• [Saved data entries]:
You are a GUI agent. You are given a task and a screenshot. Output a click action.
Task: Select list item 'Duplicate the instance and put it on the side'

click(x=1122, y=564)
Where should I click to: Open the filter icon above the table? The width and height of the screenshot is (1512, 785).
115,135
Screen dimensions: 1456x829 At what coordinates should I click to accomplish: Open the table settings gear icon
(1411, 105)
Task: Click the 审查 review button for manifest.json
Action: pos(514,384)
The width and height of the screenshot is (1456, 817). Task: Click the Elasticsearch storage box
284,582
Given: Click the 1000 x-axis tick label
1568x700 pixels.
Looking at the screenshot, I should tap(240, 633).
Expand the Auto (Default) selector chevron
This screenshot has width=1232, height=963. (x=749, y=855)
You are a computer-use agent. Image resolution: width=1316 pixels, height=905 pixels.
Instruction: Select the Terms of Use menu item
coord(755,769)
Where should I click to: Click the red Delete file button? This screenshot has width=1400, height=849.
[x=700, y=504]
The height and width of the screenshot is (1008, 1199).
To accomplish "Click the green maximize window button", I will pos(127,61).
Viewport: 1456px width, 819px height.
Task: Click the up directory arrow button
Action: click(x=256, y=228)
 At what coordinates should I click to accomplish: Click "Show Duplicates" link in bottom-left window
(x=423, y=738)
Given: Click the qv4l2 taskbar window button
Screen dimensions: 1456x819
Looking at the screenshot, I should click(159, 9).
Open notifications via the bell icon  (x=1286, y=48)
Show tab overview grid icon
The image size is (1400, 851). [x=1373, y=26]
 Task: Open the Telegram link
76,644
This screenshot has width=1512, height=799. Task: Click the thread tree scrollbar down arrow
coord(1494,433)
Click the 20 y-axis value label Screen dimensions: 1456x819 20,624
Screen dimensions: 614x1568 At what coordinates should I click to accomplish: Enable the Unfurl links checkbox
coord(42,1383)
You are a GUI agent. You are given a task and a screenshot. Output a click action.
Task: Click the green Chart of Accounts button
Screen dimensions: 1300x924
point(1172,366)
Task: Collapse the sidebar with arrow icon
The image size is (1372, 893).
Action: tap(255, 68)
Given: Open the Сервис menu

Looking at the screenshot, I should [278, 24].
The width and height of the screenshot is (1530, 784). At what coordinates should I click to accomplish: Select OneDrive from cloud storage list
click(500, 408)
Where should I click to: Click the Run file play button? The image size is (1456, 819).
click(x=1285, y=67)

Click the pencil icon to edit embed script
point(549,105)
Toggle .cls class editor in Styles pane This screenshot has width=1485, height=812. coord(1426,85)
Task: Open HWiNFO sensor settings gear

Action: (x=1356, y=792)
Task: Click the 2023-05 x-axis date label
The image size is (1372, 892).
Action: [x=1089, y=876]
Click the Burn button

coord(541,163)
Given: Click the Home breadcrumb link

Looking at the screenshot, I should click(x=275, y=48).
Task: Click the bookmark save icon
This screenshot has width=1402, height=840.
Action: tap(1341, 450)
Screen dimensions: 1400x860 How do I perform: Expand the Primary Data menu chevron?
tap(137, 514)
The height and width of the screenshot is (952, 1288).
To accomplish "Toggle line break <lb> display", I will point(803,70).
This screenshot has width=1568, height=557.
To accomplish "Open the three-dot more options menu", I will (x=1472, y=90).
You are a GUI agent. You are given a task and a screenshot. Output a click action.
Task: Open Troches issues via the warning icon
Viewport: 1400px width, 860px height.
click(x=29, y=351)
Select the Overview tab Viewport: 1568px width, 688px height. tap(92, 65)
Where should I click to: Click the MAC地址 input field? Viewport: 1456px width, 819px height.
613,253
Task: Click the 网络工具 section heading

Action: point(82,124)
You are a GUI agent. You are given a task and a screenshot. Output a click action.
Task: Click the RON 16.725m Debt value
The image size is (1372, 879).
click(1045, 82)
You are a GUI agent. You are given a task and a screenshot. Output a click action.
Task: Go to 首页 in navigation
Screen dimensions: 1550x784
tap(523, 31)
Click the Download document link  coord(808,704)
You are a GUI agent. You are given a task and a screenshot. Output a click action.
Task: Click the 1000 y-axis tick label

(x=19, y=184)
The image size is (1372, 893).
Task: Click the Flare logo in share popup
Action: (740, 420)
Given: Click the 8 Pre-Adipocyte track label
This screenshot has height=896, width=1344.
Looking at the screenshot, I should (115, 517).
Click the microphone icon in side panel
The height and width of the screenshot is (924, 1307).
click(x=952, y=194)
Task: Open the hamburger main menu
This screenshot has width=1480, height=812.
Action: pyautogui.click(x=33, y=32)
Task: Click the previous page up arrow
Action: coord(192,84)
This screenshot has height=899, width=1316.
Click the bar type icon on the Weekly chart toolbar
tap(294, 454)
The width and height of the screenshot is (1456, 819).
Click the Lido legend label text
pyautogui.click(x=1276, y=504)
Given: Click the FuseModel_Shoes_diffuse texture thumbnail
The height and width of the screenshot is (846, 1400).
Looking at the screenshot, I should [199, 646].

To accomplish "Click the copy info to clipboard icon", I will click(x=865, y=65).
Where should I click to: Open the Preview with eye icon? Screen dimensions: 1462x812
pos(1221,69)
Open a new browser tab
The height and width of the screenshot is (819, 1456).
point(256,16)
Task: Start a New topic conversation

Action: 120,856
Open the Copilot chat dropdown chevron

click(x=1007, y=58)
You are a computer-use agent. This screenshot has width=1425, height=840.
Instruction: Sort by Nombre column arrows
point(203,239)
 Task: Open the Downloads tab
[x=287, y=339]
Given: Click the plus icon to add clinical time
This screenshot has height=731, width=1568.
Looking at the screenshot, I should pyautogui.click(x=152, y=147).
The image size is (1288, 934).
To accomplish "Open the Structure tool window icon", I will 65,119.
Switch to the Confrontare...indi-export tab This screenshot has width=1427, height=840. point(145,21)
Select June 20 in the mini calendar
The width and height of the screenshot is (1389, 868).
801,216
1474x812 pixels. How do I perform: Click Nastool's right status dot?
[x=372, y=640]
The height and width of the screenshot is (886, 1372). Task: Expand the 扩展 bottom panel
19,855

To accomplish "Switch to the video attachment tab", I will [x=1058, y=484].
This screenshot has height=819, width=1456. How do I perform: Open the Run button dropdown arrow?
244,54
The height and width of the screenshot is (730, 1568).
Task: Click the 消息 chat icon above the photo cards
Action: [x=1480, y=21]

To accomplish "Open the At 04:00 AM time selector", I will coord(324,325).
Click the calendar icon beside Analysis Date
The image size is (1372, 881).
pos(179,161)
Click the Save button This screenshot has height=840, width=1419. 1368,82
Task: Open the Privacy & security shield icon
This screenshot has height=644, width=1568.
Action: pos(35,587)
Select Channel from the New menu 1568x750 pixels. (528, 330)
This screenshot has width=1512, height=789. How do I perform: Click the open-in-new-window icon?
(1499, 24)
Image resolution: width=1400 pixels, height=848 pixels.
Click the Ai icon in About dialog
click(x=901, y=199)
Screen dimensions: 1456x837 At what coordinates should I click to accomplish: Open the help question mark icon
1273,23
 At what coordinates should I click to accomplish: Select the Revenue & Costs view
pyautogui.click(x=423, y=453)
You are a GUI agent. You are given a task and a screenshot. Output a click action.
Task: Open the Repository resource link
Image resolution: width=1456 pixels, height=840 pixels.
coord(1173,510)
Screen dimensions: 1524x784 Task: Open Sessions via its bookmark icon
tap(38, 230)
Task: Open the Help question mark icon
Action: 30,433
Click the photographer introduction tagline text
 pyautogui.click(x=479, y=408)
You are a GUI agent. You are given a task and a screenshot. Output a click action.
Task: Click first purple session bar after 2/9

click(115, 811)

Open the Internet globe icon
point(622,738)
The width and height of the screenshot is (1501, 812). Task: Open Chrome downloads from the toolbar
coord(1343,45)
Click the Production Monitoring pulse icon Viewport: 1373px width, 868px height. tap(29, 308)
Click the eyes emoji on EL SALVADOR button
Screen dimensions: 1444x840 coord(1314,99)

• [Work required]:
Output all lines from the beginning of the data up to the line holding "The height and width of the screenshot is (1008, 1199).", that line included, exactly as written.

• [Written answer]:
You are a GUI agent. You are given a task and a screenshot. Output a click action.
Task: Select list item 'Duplicate the instance and put it on the side'

click(x=1122, y=564)
Where should I click to: Open the filter icon above the table? The width and height of the screenshot is (1512, 785).
115,135
Screen dimensions: 1456x829 At what coordinates should I click to accomplish: Open the table settings gear icon
(1411, 105)
Task: Click the 审查 review button for manifest.json
Action: pos(514,384)
The width and height of the screenshot is (1456, 817). Task: Click the Elasticsearch storage box
284,582
Given: Click the 1000 x-axis tick label
1568x700 pixels.
Looking at the screenshot, I should tap(240, 633).
Expand the Auto (Default) selector chevron
This screenshot has width=1232, height=963. (x=749, y=855)
You are a computer-use agent. Image resolution: width=1316 pixels, height=905 pixels.
Instruction: Select the Terms of Use menu item
coord(755,769)
Where should I click to: Click the red Delete file button? This screenshot has width=1400, height=849.
[x=700, y=504]
The height and width of the screenshot is (1008, 1199).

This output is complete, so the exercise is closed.